レオンハルト様の相談事はなんとなく予測できたので、先にイングリッド様からお話しましょうか。
「先日は助けていただいて、誠にありがとうございました」
私が視線を向けるのを待っていたようで、立ち上がったイングリッド様が深々と頭を下げられました。慌てて私も立ち上がったところで思い出します。この庇護欲をそそる上目遣い。パーティーで私が助けたご令嬢ですよ。
「いいえ、私こそお見苦しいところをお見せ致しました。お怪我はございませんでしたか?」
「ええ。おかげさまで、かすり傷程度で済みましたわ」
あれは考えなしに、反射で動いた結果ですからね。彼女に大きな怪我がなくてよかった。
しかしゲームではいつ頃、ヘンリー王子の暗殺に巻き込まれて亡くなる設定だったのでしょうか。そのあたりはあまり詳しく語られませんでしたので、わからないのですよね。容姿や技能習得に補正はあっても、シナリオに強制力はないようなので、この先も度々彼女が危険にさらされるわけではないと思いますが。
「カーラ様とお呼びしても?」
「ええ。イングリッド様」
イングリッド様が放つ後光スマイルにつられて微笑むと、いつの間に触れられたのか、彼女と手をつないだ状態であることに気が付きました。ほんのり頬を染められるイングリッド様。私たちの様子をじっと男性陣が見守っています。

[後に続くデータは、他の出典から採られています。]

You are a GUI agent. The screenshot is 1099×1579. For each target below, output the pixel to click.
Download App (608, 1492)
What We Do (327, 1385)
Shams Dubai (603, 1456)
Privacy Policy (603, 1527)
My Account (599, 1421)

ほう。どうやら私が本当に同性愛者なのか4人で試しているようですね。
「イングリッド様をお助けできて本当に幸運でした。しかし可能ならばこの美しい肌に傷がつく前に、お助けしとうございました」
「まあ・・・」
イングリッド様の手を胸の高さまで上げ、その甲に微かに残る赤い跡にそっと親指を這わせました。もったいぶる感じで。そして艶っぽく笑んで見せます。
殿下とアレクシス様が息を飲むのを感じました。思惑通りの反応です。これで私のユリ疑惑が加速したでしょうか。
無意識ににんまりするところだったのを、イングリッド様に着席を勧めることで誤魔化して、私もソファに腰掛けました。